>> BEGIN Raw data
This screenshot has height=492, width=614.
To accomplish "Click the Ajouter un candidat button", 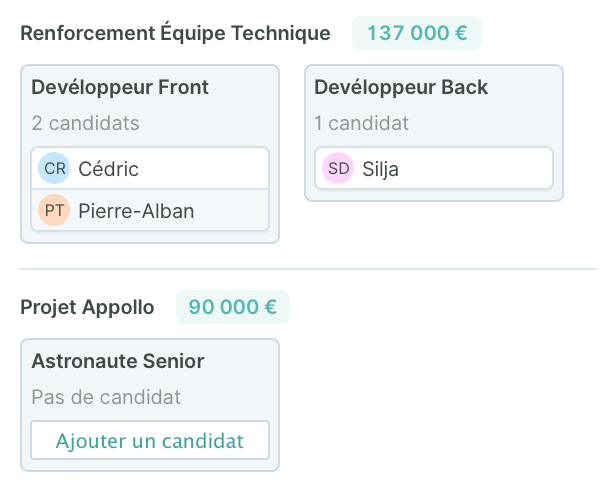I will pos(150,440).
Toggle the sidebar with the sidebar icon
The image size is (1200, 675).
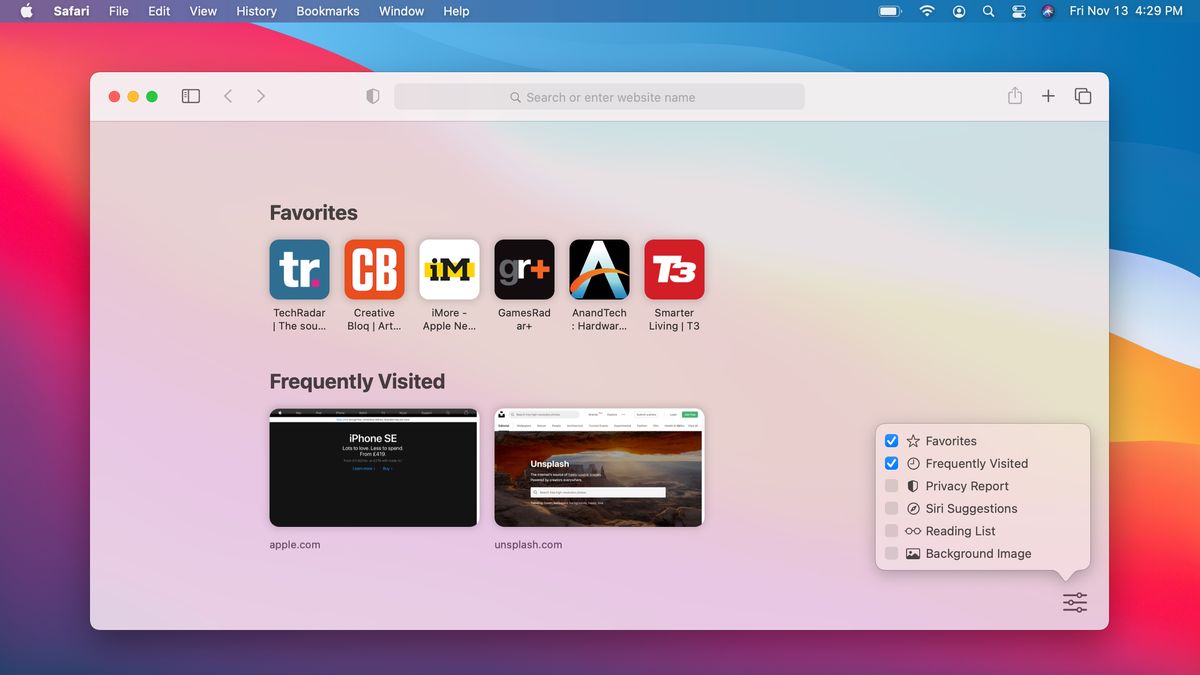[x=190, y=95]
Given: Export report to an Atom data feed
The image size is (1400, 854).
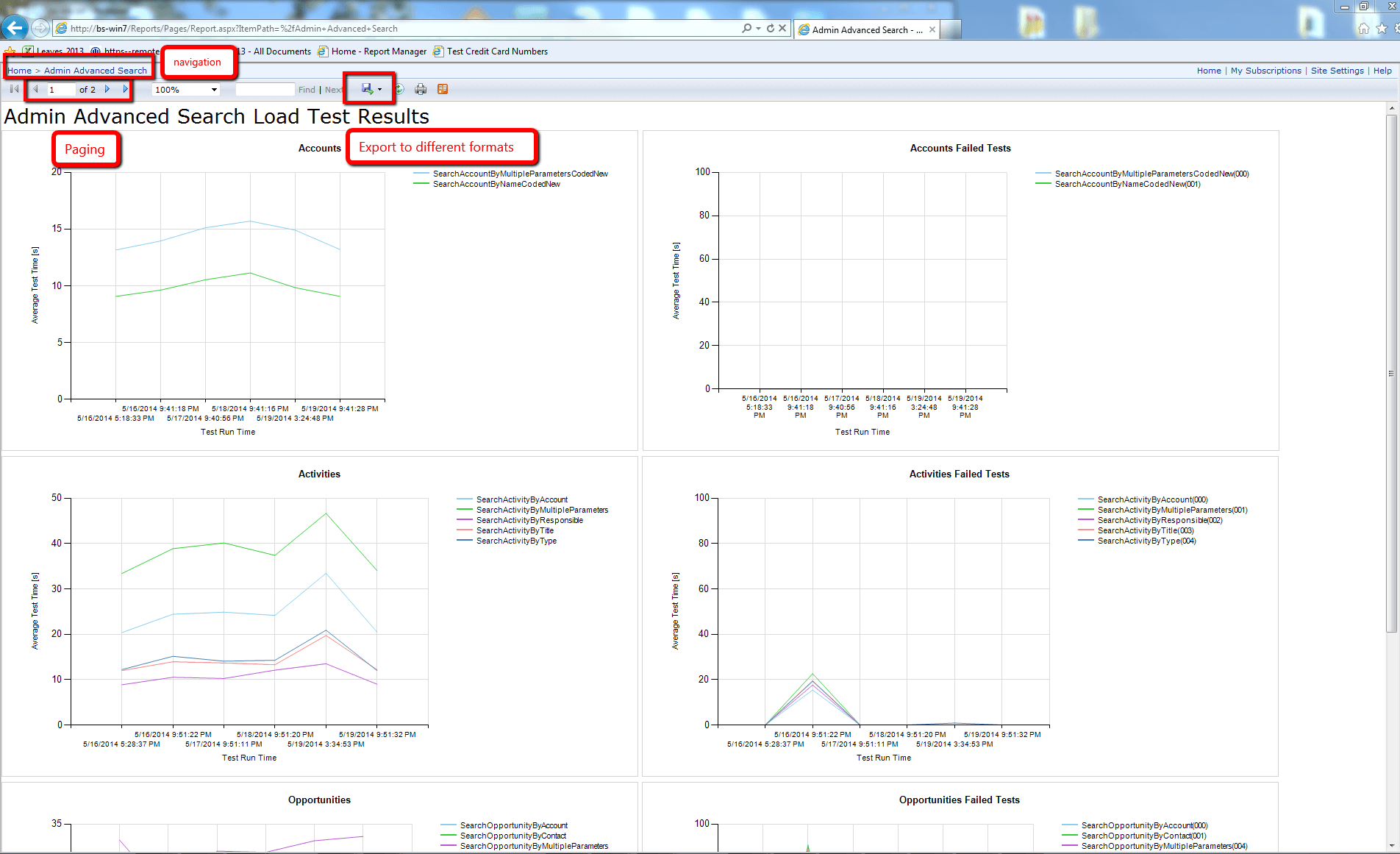Looking at the screenshot, I should (443, 88).
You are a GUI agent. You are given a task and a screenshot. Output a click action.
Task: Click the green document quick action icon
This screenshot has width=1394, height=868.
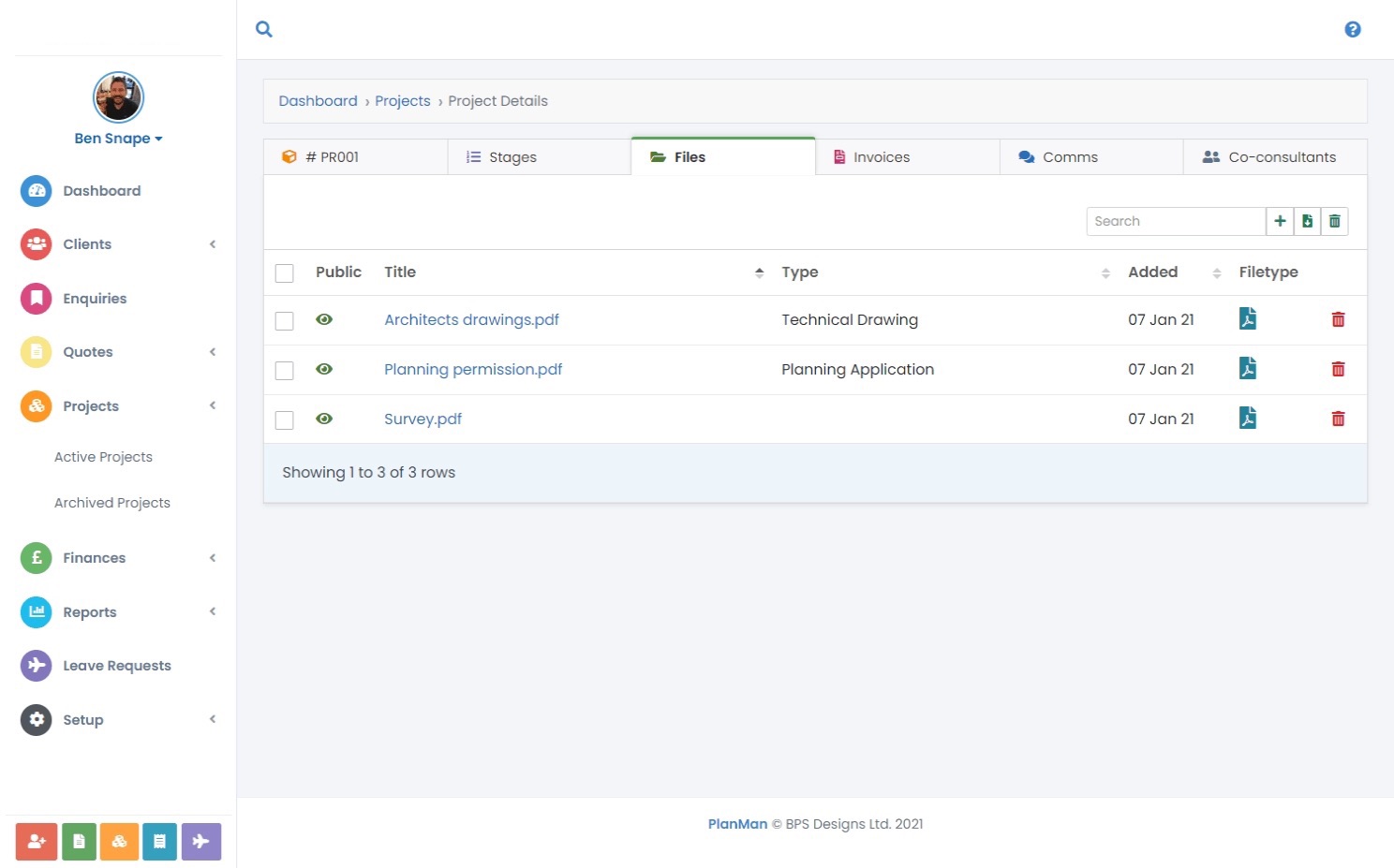(x=79, y=841)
>> END Raw data
**Work required**
Reproduce the part of the records that opens with the line containing "You are a GUI" and closes at the end of the records, requests included, offsetting each coordinate in the answers by adding 49 to it. Omit the pictures from your answer.

**Reply to the exercise**
You are a GUI agent. You are given a task and a screenshot. Output a click action.
Task: Click the green document quick action icon
This screenshot has width=1394, height=868.
(x=128, y=890)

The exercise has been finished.